With apalutamide plus ADT, that happened in 8.9% of patients. With ADT plus placebo, it happened in 1.0%. That is not a casual box-score improvement. That is the underdog suddenly discovering a three-point shot.

The second main endpoint was metastasis-free survival, meaning patients were alive without the cancer spreading. At 5 years, 78.2% of patients in the apalutamide group were metastasis-free, compared with 73.5% in the placebo group. The hazard ratio was 0.80, meaning a 20% lower risk of distant metastasis or death with apalutamide.

That may sound modest if you are thinking in movie-trailer terms. But in high-risk prostate cancer, keeping the cancer from traveling is the whole defensive game plan. Once prostate cancer starts setting up shop elsewhere, the season gets much harder.

The Bench Was Not Empty Before This

PROTEUS did not appear from the mist wearing a lab coat and sunglasses. The field has been moving toward treatment intensification for a while.

The STAMPEDE platform trial showed that adding abiraterone, with or without enzalutamide, improved outcomes for high-risk non-metastatic prostate cancer treated with standard therapy. Reviews in Nature Reviews Urology and European Urology have also been tracking the rise of neoadjuvant hormonal therapy before prostatectomy, along with more experimental approaches such as lutetium-PSMA radioligand therapy.

So PROTEUS fits into a bigger trend: prostate cancer care is becoming less “remove it and wait nervously” and more “pressure the tumor from multiple angles while the clock is still friendly.”

The Injury Report

No serious trial gets a victory parade without checking the injury report.

Grade 3 or 4 adverse events happened in 39.6% of patients who received apalutamide plus ADT, compared with 31.0% in the placebo group. The main difference was more rash with apalutamide. That matters. A treatment can win on the scoreboard and still make life harder for patients in the stands.

The real-world question is not just “Does this work?” It is “Who benefits enough to justify the extra treatment, side effects, clinic visits, cost, and hassle?” Oncology, bless its complicated heart, rarely hands out free touchdowns.

Why This One Has People Leaning Forward

The exciting part is not that every patient should now get the same play called from the sideline. It is that PROTEUS gives doctors stronger evidence that earlier systemic therapy can change the long-term trajectory for some patients with high-risk localized disease.

If these results shape practice, future care may become more tailored. Imaging such as PSMA PET, surgical pathology, genomic risk, and early treatment response could help identify who needs the full-court press and who can avoid overtreatment. That is the dream: fewer metastases, fewer relapses, fewer emergency “the cancer is back” meetings that nobody wants on their calendar.

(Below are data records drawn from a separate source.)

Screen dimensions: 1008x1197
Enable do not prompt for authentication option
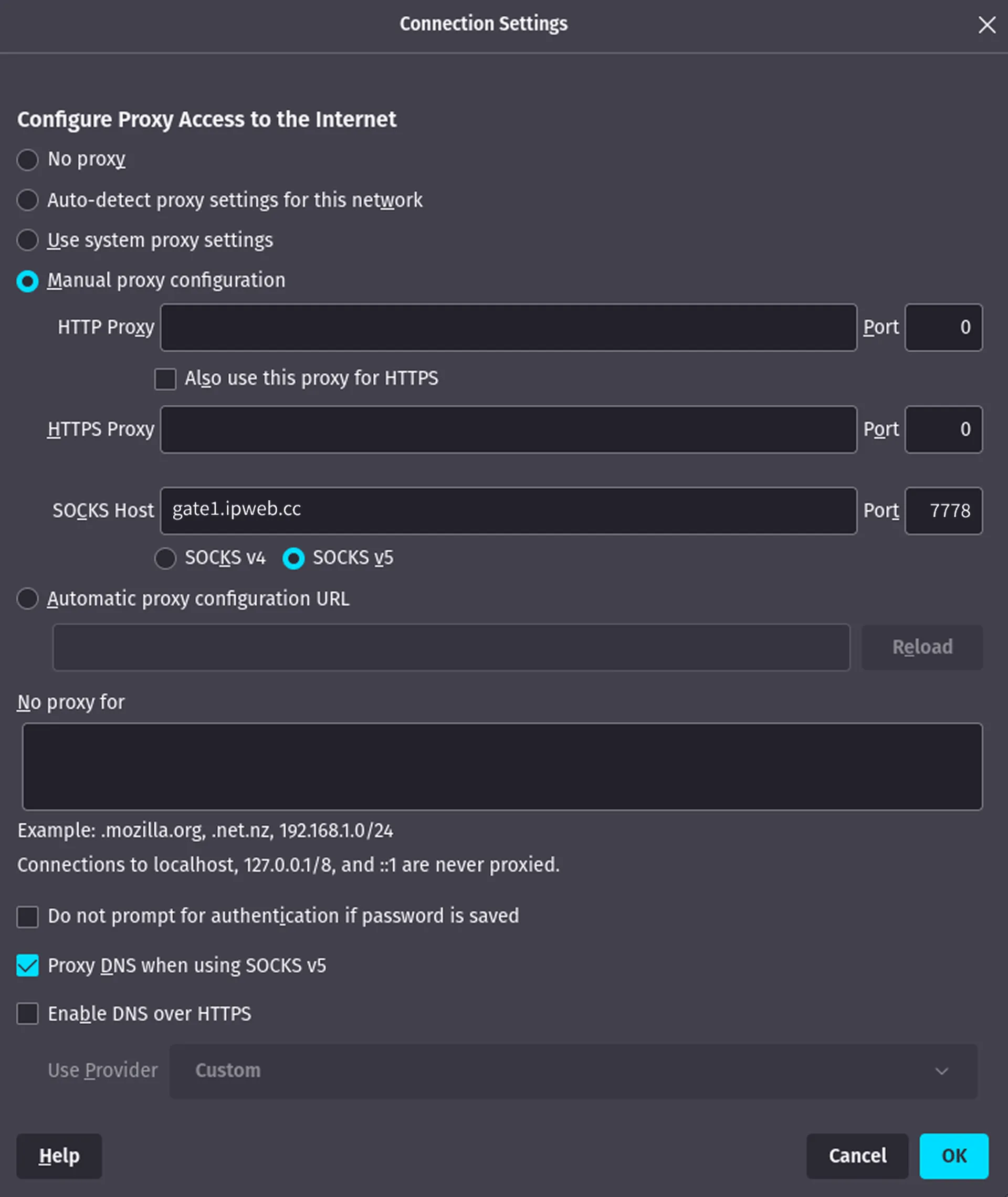pyautogui.click(x=27, y=917)
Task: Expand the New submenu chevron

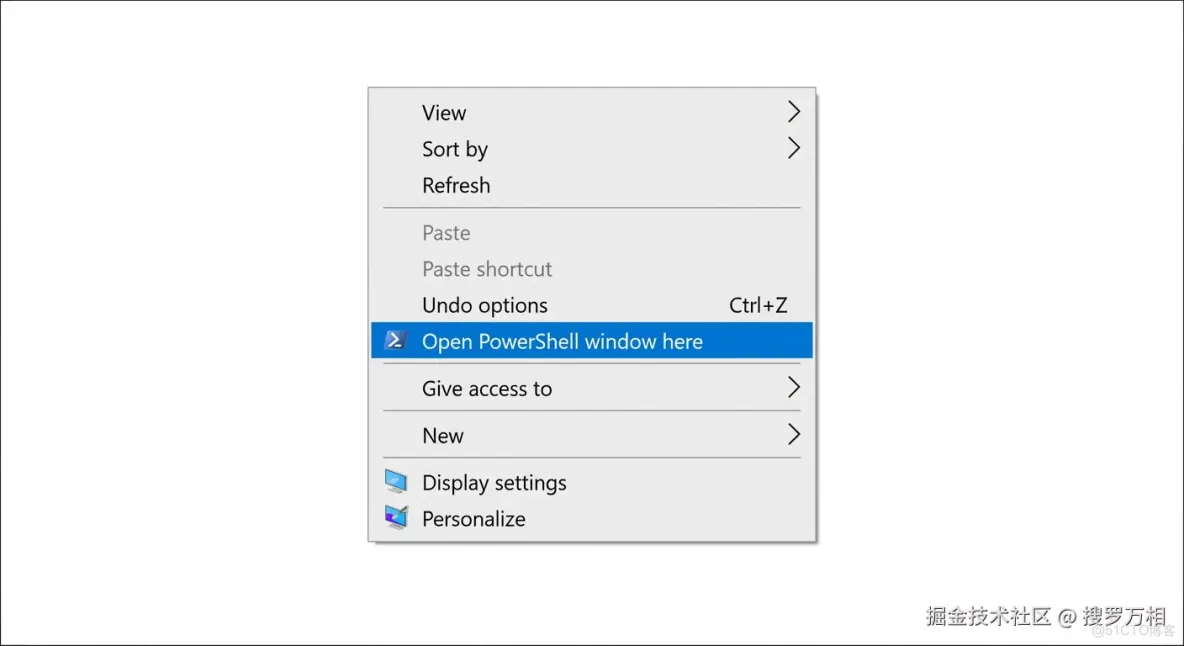Action: click(793, 435)
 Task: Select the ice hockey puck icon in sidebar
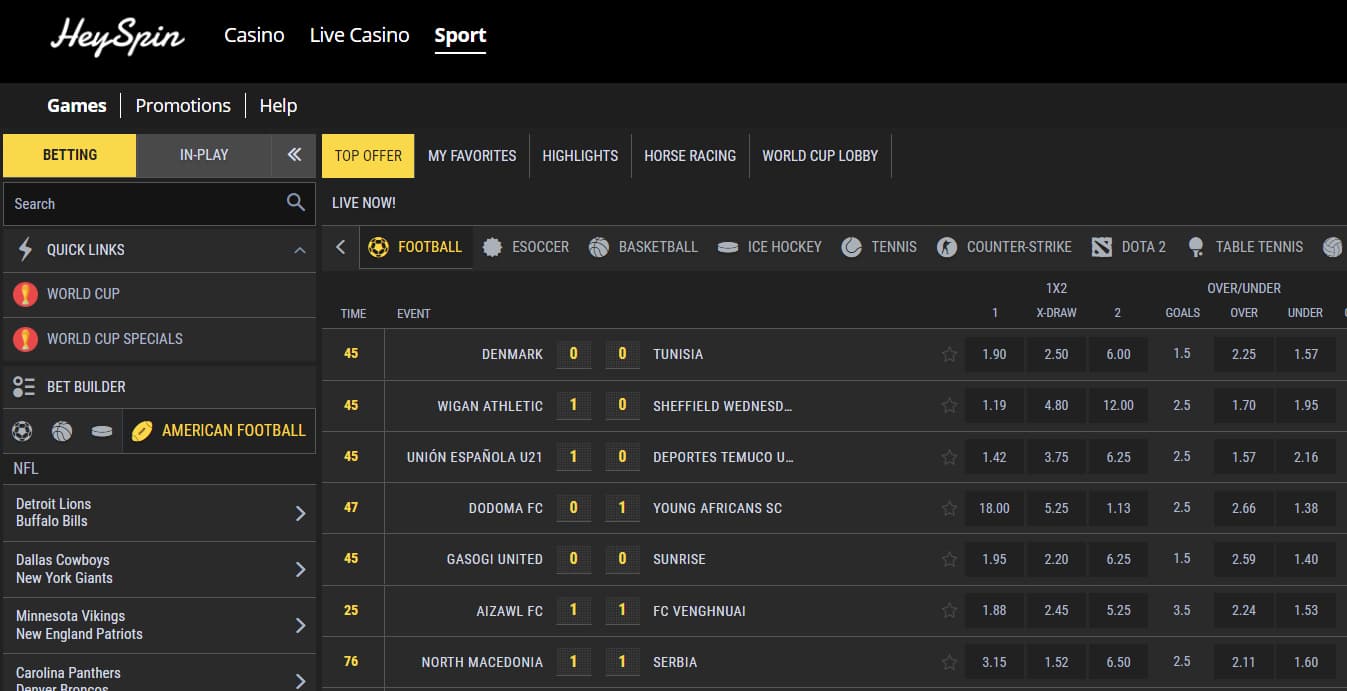tap(102, 431)
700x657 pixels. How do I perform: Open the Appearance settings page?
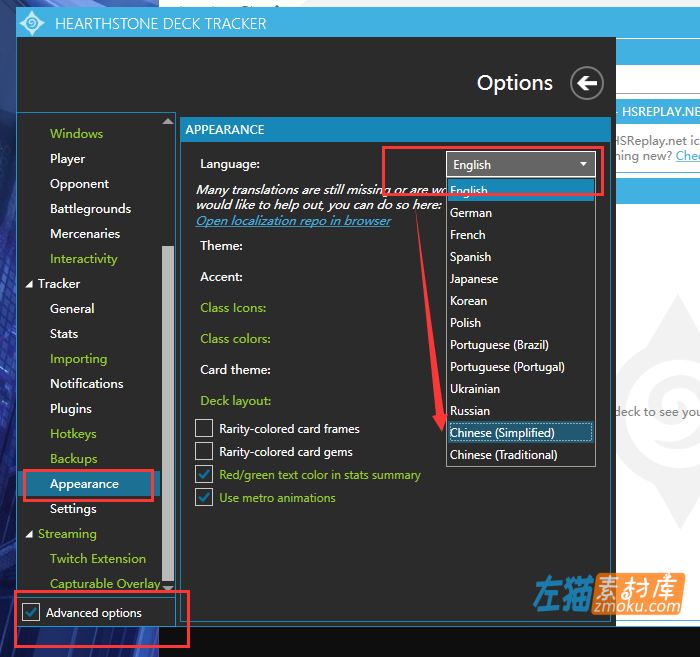[x=84, y=484]

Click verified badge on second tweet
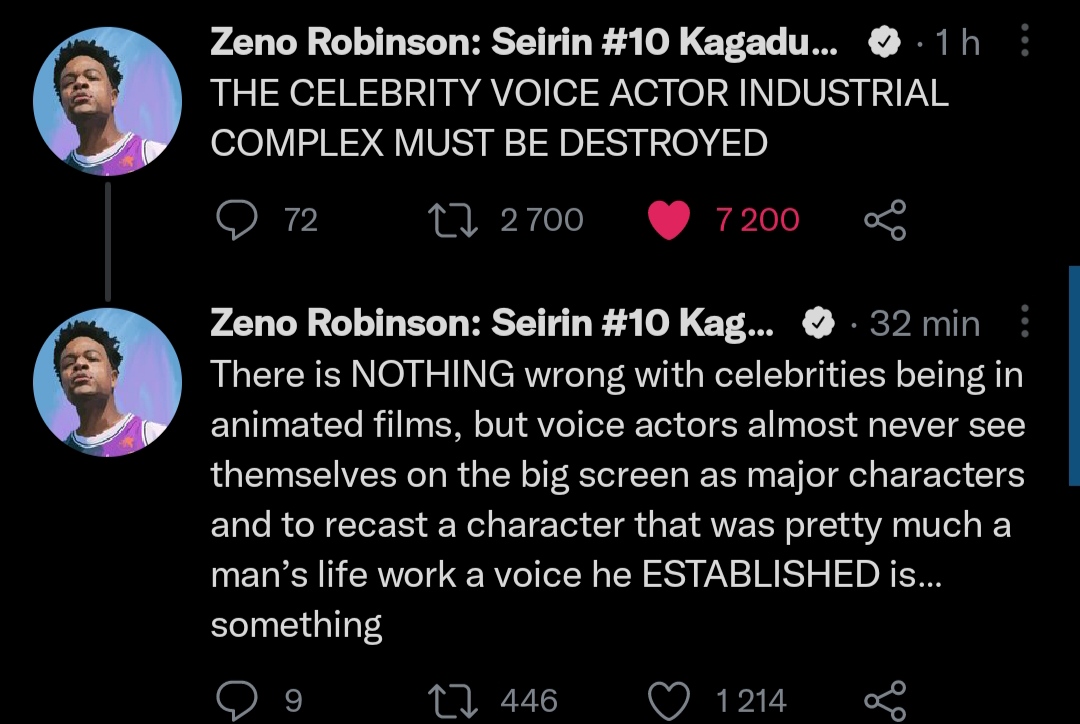pyautogui.click(x=819, y=323)
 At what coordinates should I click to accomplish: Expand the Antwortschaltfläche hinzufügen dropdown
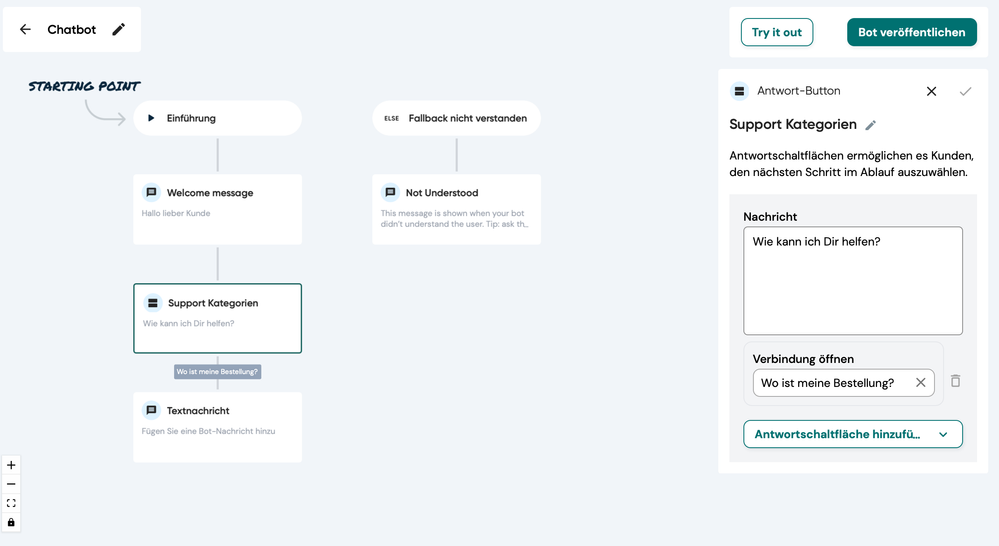(x=852, y=434)
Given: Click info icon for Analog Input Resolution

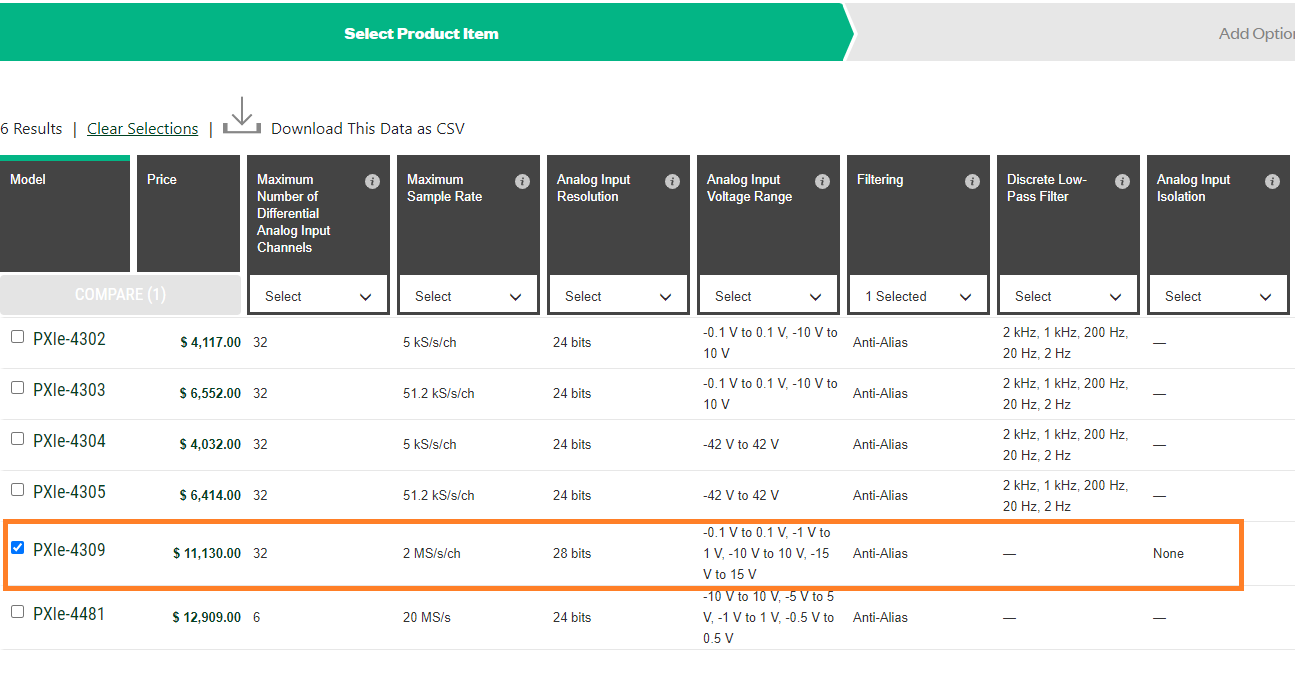Looking at the screenshot, I should point(672,181).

PROTEUS does not end the season. It changes the scouting report. The tumor thought surgery was the opening whistle. Turns out, the defense was already on the field.

References

  1. O'Leary K. PROTEUS trial heralds perioperative therapy for prostate cancer. Nature Medicine. 2026. DOI: 10.1038/d41591-026-00032-4

  2. Taplin ME, Gleave M, Shore ND, et al. Perioperative apalutamide in high-risk localized prostate cancer. New England Journal of Medicine. 2026. DOI: 10.1056/NEJMoa2603878

  3. Attard G, Murphy L, Clarke NW, et al. Abiraterone acetate and prednisolone with or without enzalutamide for high-risk non-metastatic prostate cancer. The Lancet. 2022;399:447-460. DOI: 10.1016/S0140-6736(21)02437-5. PMCID: PMC8811484

  4. Devos G, Devlies W, De Meerleer G, et al. Neoadjuvant hormonal therapy before radical prostatectomy in high-risk prostate cancer. Nature Reviews Urology. 2021;18:739-762. DOI: 10.1038/s41585-021-00514-9

  5. Oing C, Kolinsky MP, Retz M, et al. Neoadjuvant lutetium PSMA, the TIME and immune response in high-risk localized prostate cancer. Nature Reviews Urology. 2024. DOI: 10.1038/s41585-024-00913-8

Disclaimer: The image accompanying this article is for illustrative purposes only and does not depict actual experimental results, data, or biological mechanisms.